Abstract

The aim of this study was to analyse the emergence of carbapenem resistance among hospital strains of Acinetobacter in the Czech Republic. Acinetobacter isolates were collected prospectively in 2005-06 from 19 diagnostic laboratories. They were identified to species level by AFLP, typed using AFLP, pulsed-field gel electrophoresis (PFGE) and multilocus sequence typing, and tested for susceptibility to 14 antimicrobials and for the presence of 20 genes associated with antimicrobial resistance. A total of 150 Acinetobacter isolates were obtained from 56 intensive care units of 20 hospitals in 15 cities.
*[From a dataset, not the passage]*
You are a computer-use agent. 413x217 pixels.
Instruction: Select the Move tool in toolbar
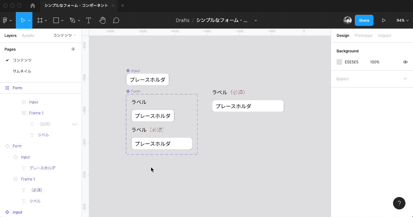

They were identified as Acinetobacter baumannii (n = 108) or other species. A. baumannii isolates were allocated to EU clone I (n = 5), EU clone II (n = 66) or other, mostly unique genotypes. Two-thirds of the clone II isolates had nearly identical AFLP and PFGE fingerprints. As many as 85% and 88% isolates were susceptible to meropenem and imipenem (<or=4 mg/L), respectively. Carbapenem MICs of >or=8 mg/L were found in 23 A. baumannii isolates, of which 20 belonged to clone II. Isolates with bla(OXA-58-like) (n = 3)(,) bla(OXA-24-like) (n = 1) or ISAba1 adjacent to bla(OXA-51-like) (n = 34) had carbapenem MICs of 2 to >16 mg/L, while those without these elements showed MICs of <or=0.5-4 mg/L. Clone II isolates varied in susceptibility to some antibiotics including carbapenems and carried 6-12 resistance genes in 17 combinations. The emergence of Acinetobacter carbapenem resistance in the Czech Republic is associated with the spread of A. baumannii strains of EU clone II. The variation in susceptibility in these strains is likely to result from both the horizontal spread of resistance genes and differential expression of intrinsic genes.